Taipei--The Administrative Enforcement Agency (AEA) on Friday ordered 33 credit card-issuing banks in Taiwan to withhold payments collected on behalf of Uber, in a compulsory execution of back fines and taxes owed by the U.S-based ride-sharing service.
Any bank that opposes the order can file a dissent with the AEA's Taipei office detailing their reasons, the agency said.
According to the agency, outstanding fines and taxes owed by Uber total NT$1.06 billion (US$34.86 million), after more than NT$10 million was seized from Uber bank accounts in March.
Because Uber's services were paid for using credit cards, the agency decided to order banks to withhold the payments.
The government has imposed numerous fines on Uber for providing unlicensed taxi services in Taiwan, because it is registered in the country as an information services company.

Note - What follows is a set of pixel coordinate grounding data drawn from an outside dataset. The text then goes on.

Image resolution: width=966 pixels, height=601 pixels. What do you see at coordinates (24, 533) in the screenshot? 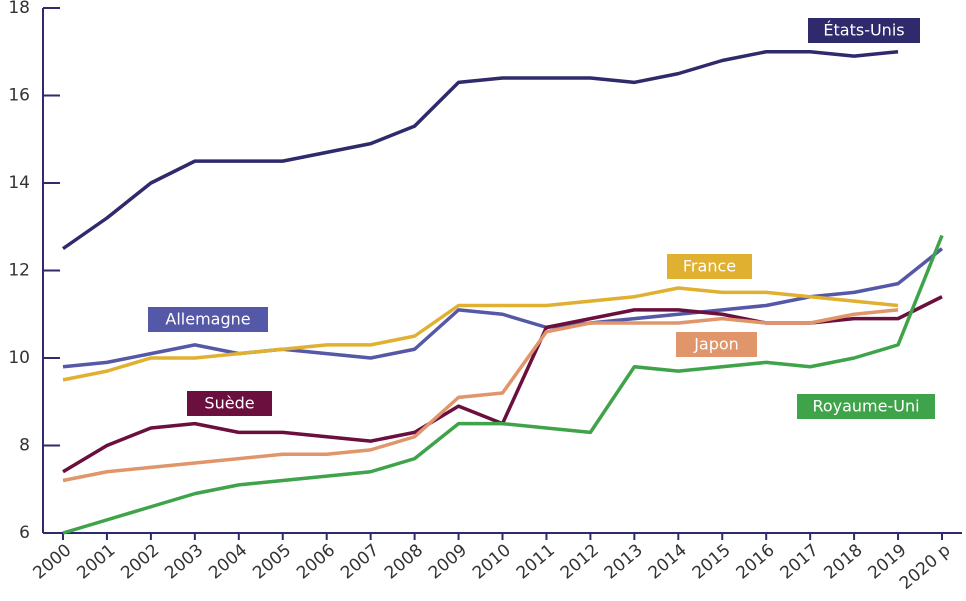
I see `y-tick-label: 6` at bounding box center [24, 533].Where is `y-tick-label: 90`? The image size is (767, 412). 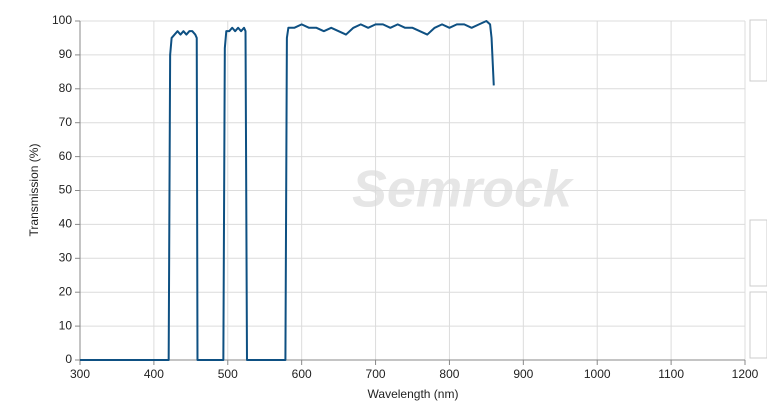 y-tick-label: 90 is located at coordinates (66, 54).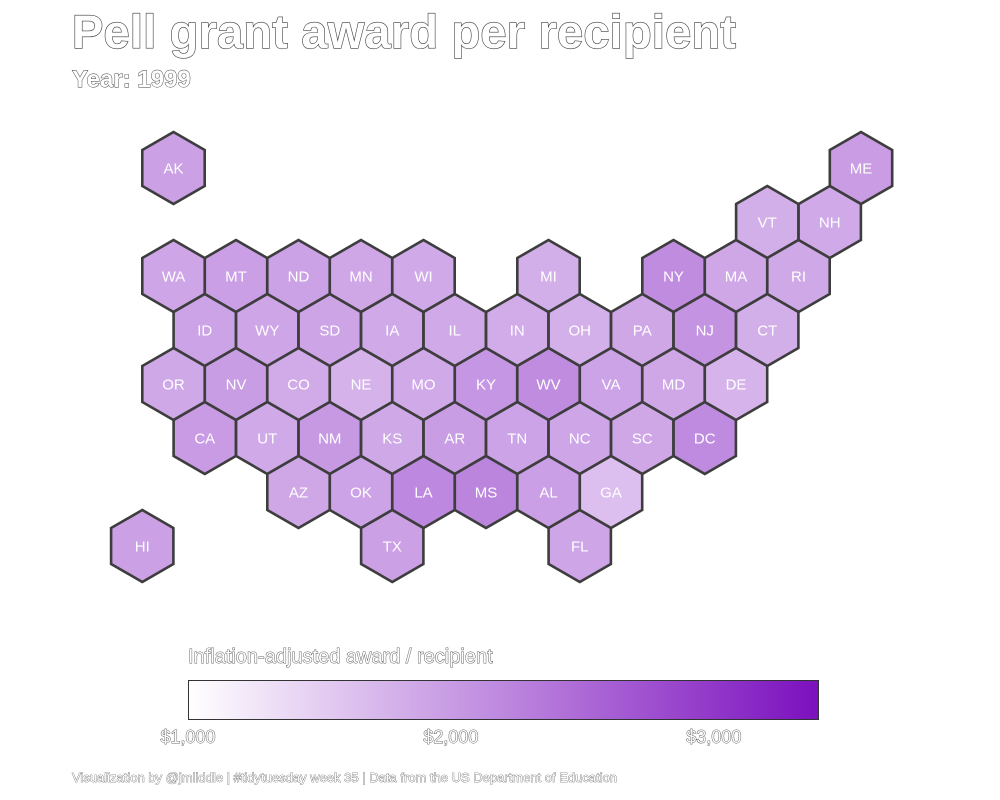 The width and height of the screenshot is (1000, 800). Describe the element at coordinates (174, 278) in the screenshot. I see `state-label-wa: WA` at that location.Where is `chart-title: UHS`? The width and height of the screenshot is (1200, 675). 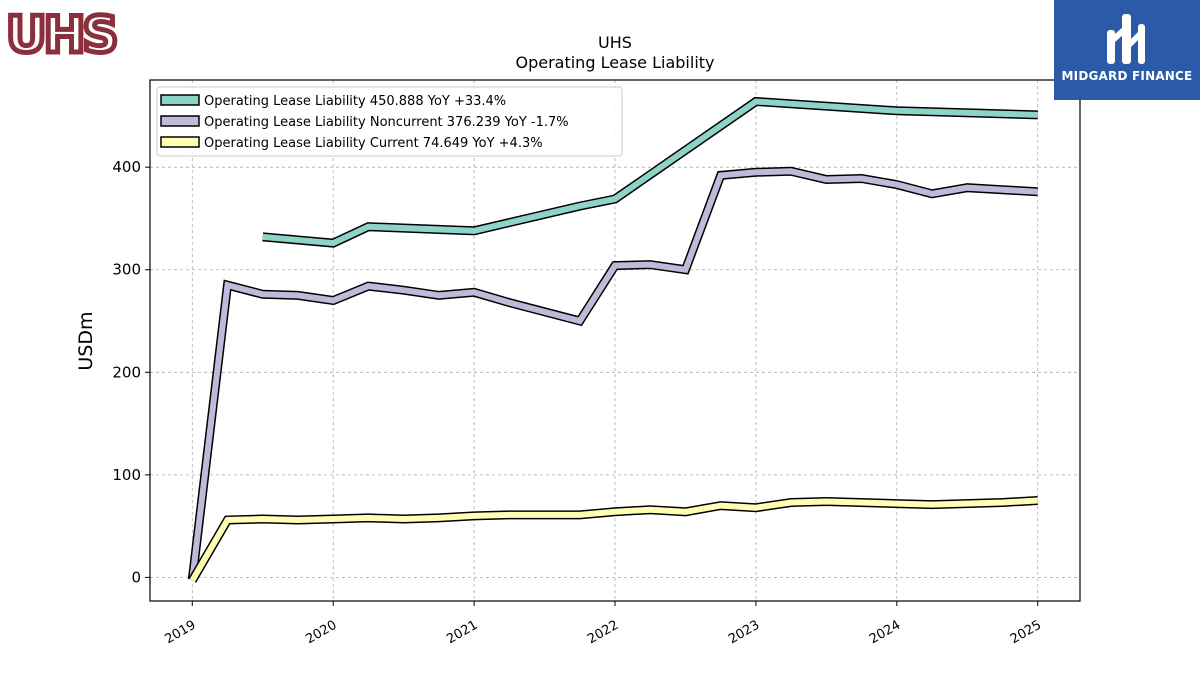
chart-title: UHS is located at coordinates (615, 42).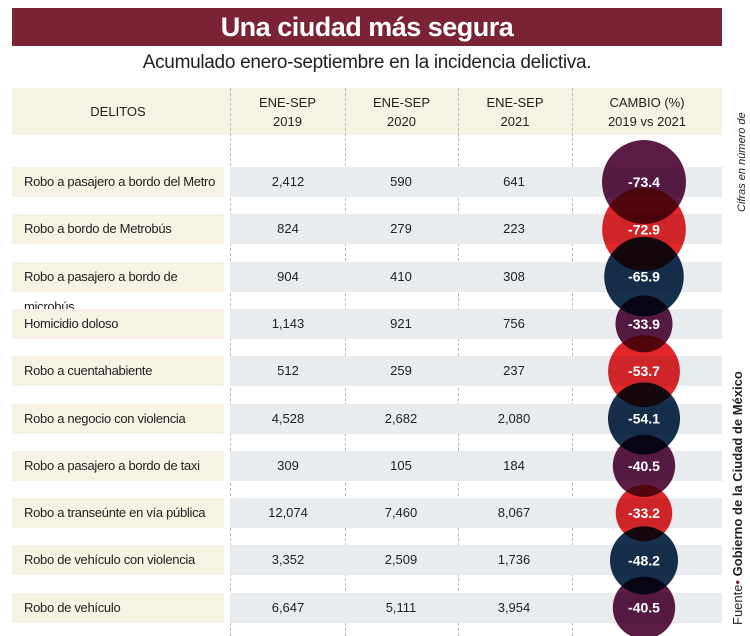 Image resolution: width=750 pixels, height=636 pixels. Describe the element at coordinates (514, 182) in the screenshot. I see `cell-y2021: 641` at that location.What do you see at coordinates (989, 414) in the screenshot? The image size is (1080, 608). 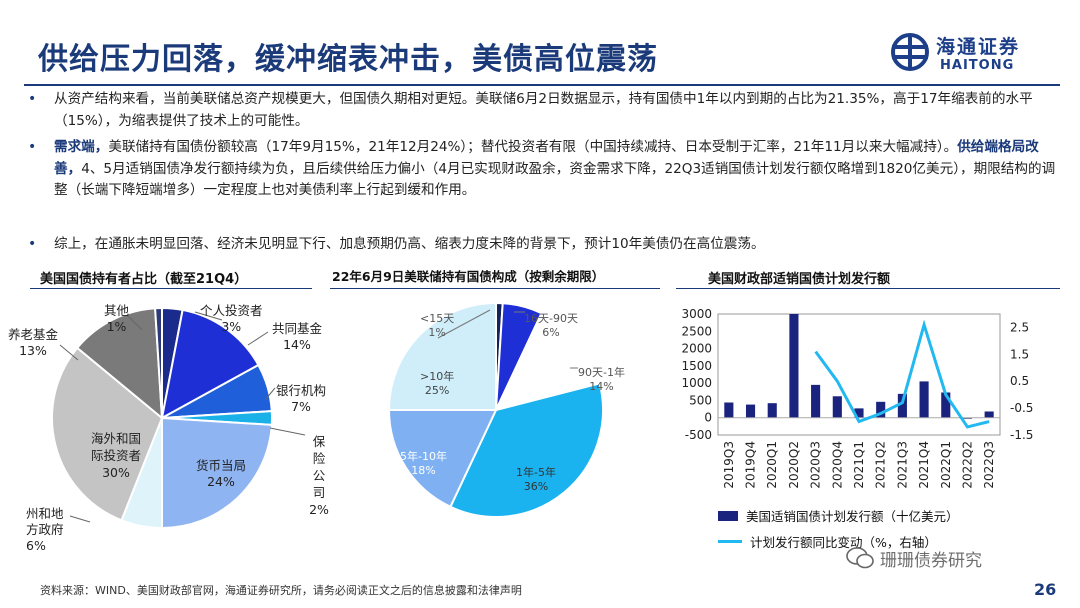 I see `bar-2022Q3` at bounding box center [989, 414].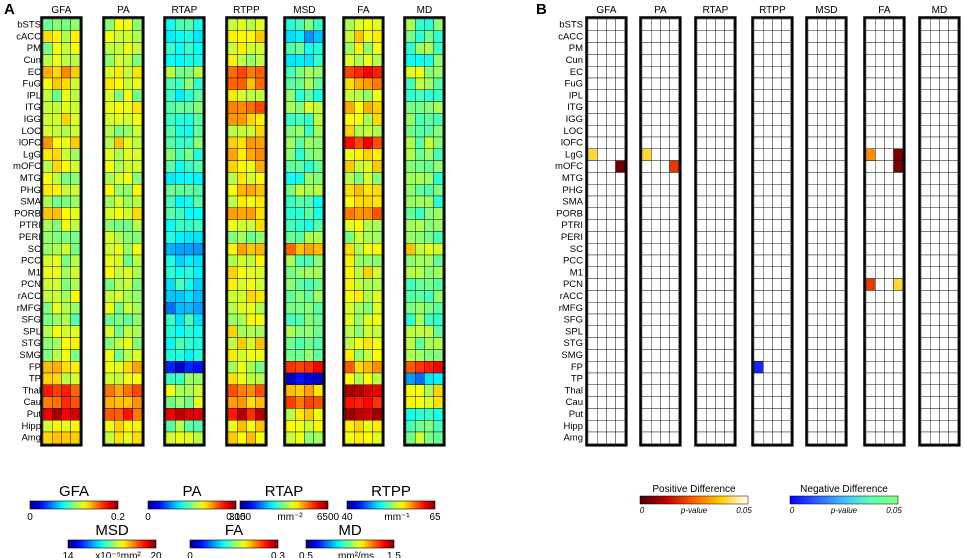 The height and width of the screenshot is (558, 964). Describe the element at coordinates (30, 190) in the screenshot. I see `row-label-a: PHG` at that location.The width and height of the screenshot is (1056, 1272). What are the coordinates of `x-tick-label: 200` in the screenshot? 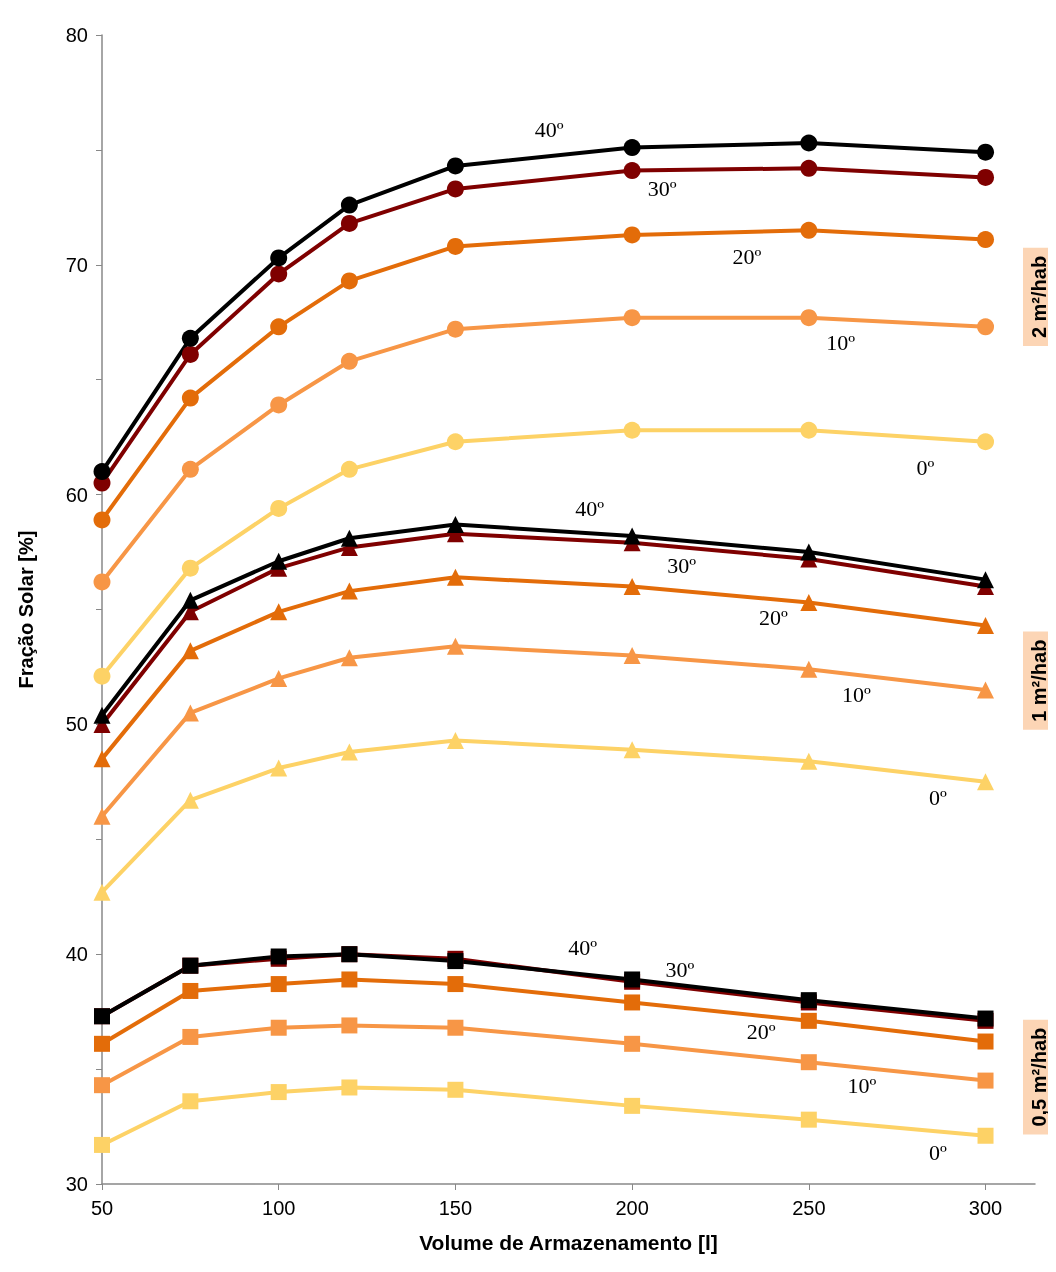 It's located at (632, 1208).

Fines slapped on Uber increased sharply after an amendment to the Highway Act was passed in December 2016, which increased the maximum fine for operating illegal transportation services from NT$150,000 to NT$25 million.
Uber suspended its services in February amid media reports that the transportation ministry was about to order it to halt its operations in Taiwan.
However, in April Uber returned with a new business model that involves cooperating with car rental companies.
Transportation Minister Ho Chen Tan (???) reiterated at that time that it would be illegal for Uber to operate as a transportation broker in Taiwan.